The people were more astounded than indignant, and quite as intent over problems of preservation as measures of resistance.

At a public meeting held at Monterey, in which the patriotism, talents, and sagacity of the country were largely represented, the question of throwing the territory under the protection of England, through the naval forces commanded by Admiral Seymour, who was on the coast at the time, was excitingly discussed.

But this proposition received its quietus under the successful raillery of Don Raphael, of Monterey.

“Our object,” said this witty counselor, ” is to preserve our country; but she is gone, — California is lost to us: and this proposal to invoke the protection of England, is only to seek another owner.

“The redress is worthy of the market-woman: a dog had robbed her hamper of a leg of mutton, and she sent another dog more powerful after him to get it away; when asked what good that would do her, she replied, it would be some satisfaction to see the first dog deprived of the stolen leg.

“And so it is with us; the mutton is gone, and a choice of the dog only remains: others may prefer the bull-dog, but I prefer the regular hound; he has outstripped the other in the chase, and so let him have the game.”

The convention broke up without adopting any decisive measures; leaving each one to act as his impulses or convictions of duty suggested.

The military forces of the country were at this time under the command of General Jose Castro, an officer of high pretensions, but utterly deficient in strength and steadiness of purpose, and that capacity which can work out important results with slender and inapposite means.

His followers had gathered to him with as little discipline, sobriety, and order, as would characterize a bear-hunt.

Their prime impulse lay in the excitement which the camp presented. It was the same thing to them whether their weapon was a rifle or a guitar, — whether they were going to a skirmish or a fandango.

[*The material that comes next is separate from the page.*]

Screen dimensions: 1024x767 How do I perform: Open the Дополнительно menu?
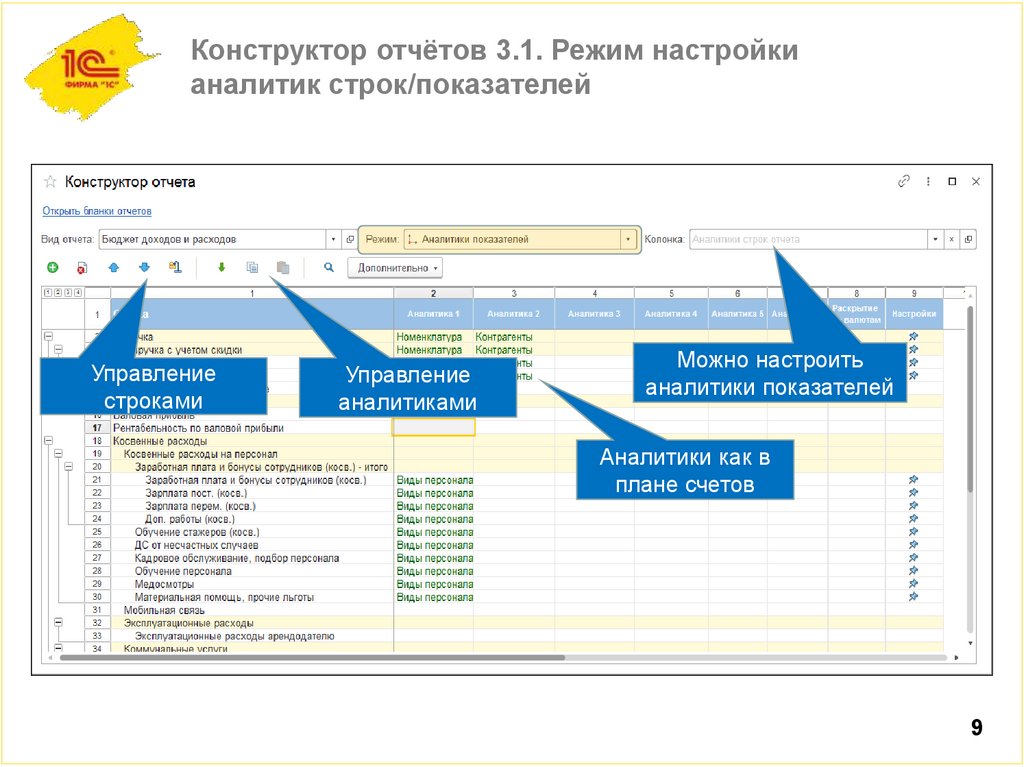(393, 267)
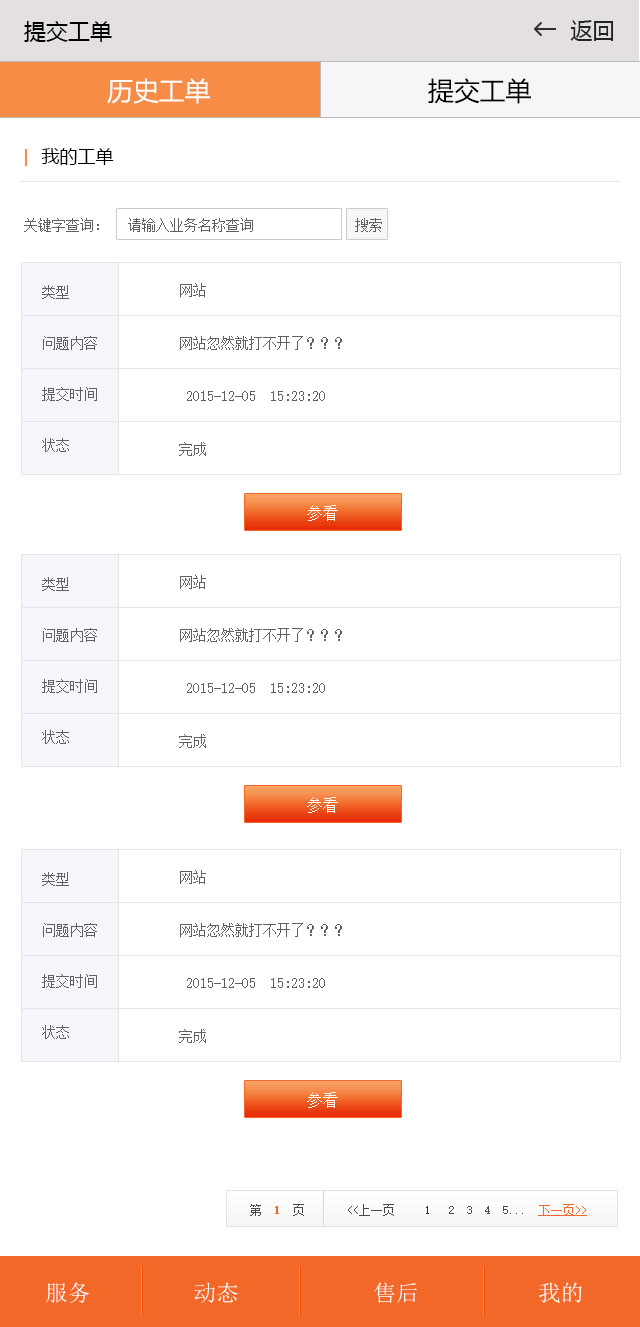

With six or eight hundred of these waltzing warriors General Castro was now on his march into the southern department, with the evident purpose of taking up his position near the Pueblo de los Angeles.

Such was the posture of affairs when Commander Stockton resolved to rest in no half-way measures. The wave had been set in motion and must roll on, or its returning force might sweep him and his temporary garrisons into the Pacific.

And yet aggressive measures in the present condition of the squadron seemed to border on rashness.

The Portsmouth, under Commander Montgomery, must be left at San Francisco to garrison the posts occupied by the flag; the Savannah, commanded by Captain Mervin, must remain here to hold Monterey; the Warren, under Commander Hull, was at Mazatlan; only the Congress, Lieutenant Livingston commanding, and the Cyane, under Commander Du Pont, remained.

With the crews of these, and a hundred and sixty men under Colonel Fremont, California was to be conquered and held, and this too in the presence or defeat of a military force that had the entire resources of the country at their command.

But a gallant purpose will often achieve what a questioning prudence would relinquish.

The mountain torrent, with its impetuosity, sweeps away the barrier which effectually obstructs the level stream.


The California Diamond Jubilee Commemorative Silver Half Dollar Coin shows against a view of Monterey, Capitol of California, circa 1849.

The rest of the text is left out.